Hi all! I noticed that the glass shader behaves quite well in most situations but when trying to render a large office building (or similiar) I’ve noticed an issue. When using the principled BSDF in cycles, all the diffuse and glossy bounce light from the ceiling and walls disappears! The only thing you can see is the emissive point light itself. I tried using the light path trick (adding shadow and reflection rays together and using it to mix between the principled shader and the transparent shader but this still didn’t work for me.) Any ideas?
Here’s a super basic sample scene rendered in cycles
There was something with the glass shader (long before principled shader) and light, rendersettings … hmm was it light paths… transparency/transmission or clamping durect/indirect…
It’s your shader. Try some combinations between Glass, Transparent and Refraction shaders. CG glass is always difficult. You can find a lot of free Blender glass materials online, tweak some of them to get better results.
Light threshold looks high. Stick with the default of 0.01 unless you really know what you’re doing. Same with min light bounces and min transparent bounces. Are you sure you need these or are they attempts on fixing an issue? Light path/bounces also look excessively high. I never clamp anything until I run into serious trouble.

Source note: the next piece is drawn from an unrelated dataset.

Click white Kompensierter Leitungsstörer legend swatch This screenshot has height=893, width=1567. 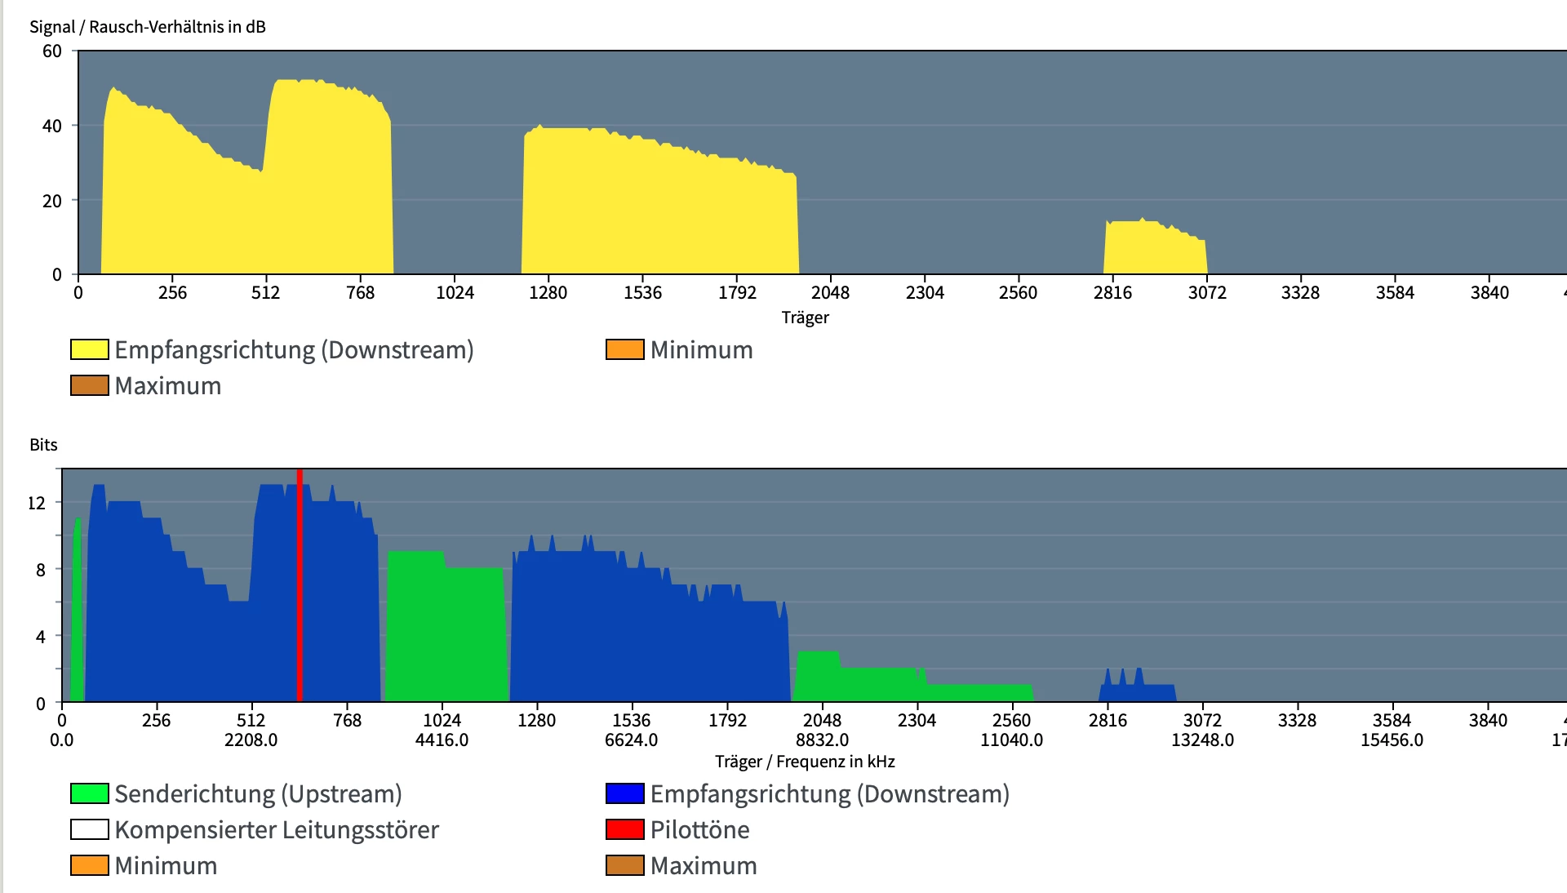click(x=90, y=830)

Note that I’m faking glass to avoid having to rely on caustic light transport, so the next part may not apply. My fake glass is Layer Weight/facing → power 5 → add 0.05 → Shader mix that mixes between a transparent and sharp glossy shader. The “fresnel curve” is very close to real fresnel, but you don’t have to worry about being forced to use glass with thickness, caustic light transport, shadows react appropriately, and you don’t have to worry about normals or getting a Snell’s window fresnel response.
Thanks everyone! all your suggestions have lead me to a few different solutions.

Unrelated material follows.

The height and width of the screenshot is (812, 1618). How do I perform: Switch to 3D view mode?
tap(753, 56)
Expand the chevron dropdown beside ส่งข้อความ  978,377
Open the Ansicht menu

I tried the fake glass shader and it works quite nicely. In the end it seems that the easiest solution is to change the default indirect light clamp value. It’s set by default in 2.9 to a value of 10.00. Setting it to 0 fixed the issue (but this would probably cause more fireflies in an animation.) Since I’m just doing still images for now I’ve decided to take the easy route and use the principled bsdf and turn off clamping and caustic blur. Now it looks correct in cycles!